Neroli is the top note in White Shoulders and carries an intoxicating aroma, and unbidden images of pastoral lands with rows of orchards and rolling green hills appear in my mind’s eye. Freedom to roam paradise on horseback with my hair flowing in the wind, without a care in the world. On this aroma, I float in ancestral memory through Della’s lineage as a Daughter of the Dons, their vast ranchos, fiestas, and regal composure. I hold the glass rectangular perfume bottle, and my finger grazes the embossing of a woman with cascading, long hair, a strong chin, and bare shoulders.
The delicate neroli comes from the orange blossoms that turned into the fruit Della picked under clouds of DDT. She met my grandfather at the citrus packing house. He loved her perfume. Years later, Rosie told me they would get caught in the spider webs reaching through the thicket of branches to clip oranges and lemons for nineteen cents an hour. Only recently did I learn that perhaps a can of pesticides, not a bottle of tequila, took my nana’s life.
The bouquet, which unfolds and develops a few moments after the perfume has settled on my skin, begins with jasmine and rose. These two powerhouse flowers imbue me with confidence and burgeoning self-love that carry me through moments of self-doubt and timidity. I spray this perfume and automatically my shoulders square and straighten. The cloud of clove in the middle, also known as the heart of perfume, serendipitously strengthens memory and is also known and used for its heating and healing power. When I lift my face to the warm sunshine, I imagine the rays are her kisses on my cheeks.
Next, the classic floral blend of tuberose, lily-of-the-valley, lilac, and orris speaks to her feminine elegance, and I can feel her tenderness. I sense the purity of our connection with these fragrant white blooms. This is how she hugs me and tells me she is always with me, has never left me.
Sandalwood, an aphrodisiac, is the first of the base or back notes. This is where she teaches me about sensuality. I imagine her as a naturally sultry woman who knows how to command a room’s attention, dancing with the magic technique to “Sway” by Dean Martin. And now the perfume weaves in the reintroduction of indole, an essence found in the earlier notes of neroli, jasmine, and tuberose, as well as the civet and musk that come from animal pheromones. Unapologetically seducing along a fine line between arousal and the forbidden, these indole notes orchestrate a genuine eroticism and unbridled passion. And now I see that we are mirror images of each other. And I learned to love myself, including in the most hedonistic, feral sense.
The oak moss, also found in the base notes, has a rich, pleasant undertone of the forest that grounds me and grants me a sense of security. This is how she directs my feet when I don’t know where to go. The final notes of amber and benzoin work as an emollient, the balsam of understanding and appreciation. It is a salve to help heal and soothe the wound caused by her death. I feel her in front, beside, and behind me in a way she could not have been in life. I can reach for the stars and never be alone.

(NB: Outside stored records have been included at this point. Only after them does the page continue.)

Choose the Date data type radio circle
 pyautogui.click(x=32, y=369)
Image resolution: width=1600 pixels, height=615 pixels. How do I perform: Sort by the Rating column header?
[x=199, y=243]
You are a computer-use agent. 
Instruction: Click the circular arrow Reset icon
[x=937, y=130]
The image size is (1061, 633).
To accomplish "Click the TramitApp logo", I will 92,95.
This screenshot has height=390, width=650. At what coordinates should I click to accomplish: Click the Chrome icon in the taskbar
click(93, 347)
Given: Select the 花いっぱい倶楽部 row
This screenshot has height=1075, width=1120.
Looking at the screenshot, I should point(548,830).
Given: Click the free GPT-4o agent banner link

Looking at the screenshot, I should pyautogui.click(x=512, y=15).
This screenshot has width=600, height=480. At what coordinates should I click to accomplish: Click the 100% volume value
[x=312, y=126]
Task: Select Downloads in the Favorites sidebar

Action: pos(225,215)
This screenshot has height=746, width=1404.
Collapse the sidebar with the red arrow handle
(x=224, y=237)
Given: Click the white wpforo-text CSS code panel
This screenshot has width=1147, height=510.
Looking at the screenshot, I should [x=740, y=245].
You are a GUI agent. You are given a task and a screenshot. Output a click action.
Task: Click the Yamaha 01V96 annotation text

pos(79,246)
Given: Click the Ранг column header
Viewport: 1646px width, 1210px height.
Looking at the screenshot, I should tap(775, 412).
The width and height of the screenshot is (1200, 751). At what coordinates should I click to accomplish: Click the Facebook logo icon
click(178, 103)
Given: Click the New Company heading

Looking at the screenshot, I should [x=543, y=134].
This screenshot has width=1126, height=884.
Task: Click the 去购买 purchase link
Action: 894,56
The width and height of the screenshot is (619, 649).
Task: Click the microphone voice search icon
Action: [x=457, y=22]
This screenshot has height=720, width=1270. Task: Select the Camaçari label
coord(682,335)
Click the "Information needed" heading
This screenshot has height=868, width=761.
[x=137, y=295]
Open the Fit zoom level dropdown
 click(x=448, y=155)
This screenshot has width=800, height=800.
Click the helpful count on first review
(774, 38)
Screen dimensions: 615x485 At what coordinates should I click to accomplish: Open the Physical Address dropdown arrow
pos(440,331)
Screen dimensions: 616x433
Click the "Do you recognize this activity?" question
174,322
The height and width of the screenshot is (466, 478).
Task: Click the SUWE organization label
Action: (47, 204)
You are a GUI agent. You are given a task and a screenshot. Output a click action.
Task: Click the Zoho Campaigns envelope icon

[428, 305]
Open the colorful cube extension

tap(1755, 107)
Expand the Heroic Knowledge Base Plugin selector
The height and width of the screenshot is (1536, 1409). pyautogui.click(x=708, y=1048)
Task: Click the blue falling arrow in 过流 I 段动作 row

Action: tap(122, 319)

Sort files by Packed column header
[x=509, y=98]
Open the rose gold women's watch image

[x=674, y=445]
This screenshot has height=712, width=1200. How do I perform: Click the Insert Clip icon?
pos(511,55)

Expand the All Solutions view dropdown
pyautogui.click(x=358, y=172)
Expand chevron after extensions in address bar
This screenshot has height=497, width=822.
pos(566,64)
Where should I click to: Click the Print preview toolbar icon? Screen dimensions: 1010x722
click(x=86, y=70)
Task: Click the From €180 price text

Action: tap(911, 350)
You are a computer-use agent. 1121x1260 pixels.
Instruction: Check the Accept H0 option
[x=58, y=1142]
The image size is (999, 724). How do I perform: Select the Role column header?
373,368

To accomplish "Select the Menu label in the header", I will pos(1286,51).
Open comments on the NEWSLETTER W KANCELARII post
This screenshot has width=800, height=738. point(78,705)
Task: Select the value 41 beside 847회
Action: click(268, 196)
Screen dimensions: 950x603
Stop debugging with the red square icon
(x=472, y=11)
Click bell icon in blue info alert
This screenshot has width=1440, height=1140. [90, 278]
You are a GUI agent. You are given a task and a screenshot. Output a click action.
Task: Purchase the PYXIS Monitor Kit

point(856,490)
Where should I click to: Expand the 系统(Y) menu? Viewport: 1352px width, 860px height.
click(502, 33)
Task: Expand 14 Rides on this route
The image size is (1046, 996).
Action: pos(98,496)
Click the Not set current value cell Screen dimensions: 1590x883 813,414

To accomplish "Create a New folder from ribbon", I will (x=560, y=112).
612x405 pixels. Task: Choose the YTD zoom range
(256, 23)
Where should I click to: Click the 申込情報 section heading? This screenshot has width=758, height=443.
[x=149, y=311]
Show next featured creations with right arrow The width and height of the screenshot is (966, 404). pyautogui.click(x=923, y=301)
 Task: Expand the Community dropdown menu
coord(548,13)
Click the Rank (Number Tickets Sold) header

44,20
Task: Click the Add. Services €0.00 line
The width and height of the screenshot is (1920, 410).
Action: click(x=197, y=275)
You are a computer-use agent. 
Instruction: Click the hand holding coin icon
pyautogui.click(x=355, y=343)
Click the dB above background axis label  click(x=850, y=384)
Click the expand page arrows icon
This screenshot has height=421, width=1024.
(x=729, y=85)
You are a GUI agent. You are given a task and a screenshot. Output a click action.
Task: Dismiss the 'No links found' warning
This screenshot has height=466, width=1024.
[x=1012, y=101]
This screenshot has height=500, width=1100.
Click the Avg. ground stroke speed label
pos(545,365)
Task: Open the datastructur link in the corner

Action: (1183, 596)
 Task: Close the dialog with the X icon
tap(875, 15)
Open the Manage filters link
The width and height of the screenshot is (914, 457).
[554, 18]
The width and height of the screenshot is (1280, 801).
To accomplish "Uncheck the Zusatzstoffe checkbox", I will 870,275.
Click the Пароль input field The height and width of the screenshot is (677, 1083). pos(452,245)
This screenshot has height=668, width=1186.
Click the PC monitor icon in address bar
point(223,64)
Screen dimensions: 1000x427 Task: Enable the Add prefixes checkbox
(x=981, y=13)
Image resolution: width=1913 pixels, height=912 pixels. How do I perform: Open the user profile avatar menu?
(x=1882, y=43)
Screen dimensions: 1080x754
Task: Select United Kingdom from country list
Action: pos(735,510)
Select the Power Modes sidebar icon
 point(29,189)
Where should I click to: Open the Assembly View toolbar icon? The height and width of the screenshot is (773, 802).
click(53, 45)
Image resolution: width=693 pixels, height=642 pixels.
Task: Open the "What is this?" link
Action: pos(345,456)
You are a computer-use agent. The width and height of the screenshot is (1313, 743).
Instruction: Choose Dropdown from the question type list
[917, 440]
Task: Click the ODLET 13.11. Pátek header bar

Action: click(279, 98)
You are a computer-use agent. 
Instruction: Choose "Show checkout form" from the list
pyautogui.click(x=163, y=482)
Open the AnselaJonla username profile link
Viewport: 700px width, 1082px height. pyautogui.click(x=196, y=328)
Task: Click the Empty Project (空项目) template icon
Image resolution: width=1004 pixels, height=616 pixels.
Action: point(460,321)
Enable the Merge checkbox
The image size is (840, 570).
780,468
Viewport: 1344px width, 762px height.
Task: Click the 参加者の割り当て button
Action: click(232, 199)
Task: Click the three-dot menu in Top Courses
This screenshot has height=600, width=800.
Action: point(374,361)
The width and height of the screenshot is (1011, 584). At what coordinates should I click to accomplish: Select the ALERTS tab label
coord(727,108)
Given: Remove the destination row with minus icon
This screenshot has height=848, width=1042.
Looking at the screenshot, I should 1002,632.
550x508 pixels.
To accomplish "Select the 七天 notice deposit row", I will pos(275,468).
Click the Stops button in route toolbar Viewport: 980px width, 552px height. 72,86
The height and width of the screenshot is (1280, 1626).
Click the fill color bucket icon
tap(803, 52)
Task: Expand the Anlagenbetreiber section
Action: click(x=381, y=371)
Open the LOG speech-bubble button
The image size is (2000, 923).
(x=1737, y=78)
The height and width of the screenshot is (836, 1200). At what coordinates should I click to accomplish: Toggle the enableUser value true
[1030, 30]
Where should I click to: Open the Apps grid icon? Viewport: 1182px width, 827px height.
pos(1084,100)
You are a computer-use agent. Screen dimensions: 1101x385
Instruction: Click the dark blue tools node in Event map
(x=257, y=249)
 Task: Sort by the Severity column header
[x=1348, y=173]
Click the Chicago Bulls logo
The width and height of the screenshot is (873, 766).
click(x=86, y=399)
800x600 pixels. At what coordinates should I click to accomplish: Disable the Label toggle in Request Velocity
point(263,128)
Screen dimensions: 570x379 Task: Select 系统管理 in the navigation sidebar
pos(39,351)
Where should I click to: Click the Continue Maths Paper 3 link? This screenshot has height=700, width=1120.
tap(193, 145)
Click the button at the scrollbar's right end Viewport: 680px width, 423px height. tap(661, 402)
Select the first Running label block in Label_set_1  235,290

No one offered to take me to her grave, so I found it on my own. I was 22. It was the first time I saw her name in print and she began to become real to me. The following year on Dia de los Muertos, I tried to visit her grave and became afraid – of what I’m not sure. I sat on a hill, perhaps five miles from the cemetery and hoped that the warm, electric Santa Ana wind would carry my words to her. Near midnight, when the veil between the worlds was at its thinnest, I promised my nana that whenever I smelled the scent of old photographs, especially if it came from nowhere, that would be our sign that she was with me. And when I need to reach out to my nana, I spray her perfume and immediately she surrounds me.
I leave the glass bottle of honey-colored perfume in my delicates drawer so it can infuse the layers I wear closest to my skin and embolden me with a love that death could not destroy.